YOUR TASK
Below are entries; output exactly the lines from the one with "Viewport: 1238px width, 760px height." to the one with "Click the Total Tax info icon", both included, and nothing else.

[RECORDS TO PROCESS]

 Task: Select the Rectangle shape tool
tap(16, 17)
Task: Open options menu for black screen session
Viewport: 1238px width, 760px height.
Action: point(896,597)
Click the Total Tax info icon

[/RECORDS TO PROCESS]
[RECORDS TO PROCESS]

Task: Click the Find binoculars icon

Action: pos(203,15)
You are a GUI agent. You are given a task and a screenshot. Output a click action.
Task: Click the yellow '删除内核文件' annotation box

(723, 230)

[/RECORDS TO PROCESS]

YOUR RESPONSE
Viewport: 1238px width, 760px height.
Action: point(896,597)
Click the Total Tax info icon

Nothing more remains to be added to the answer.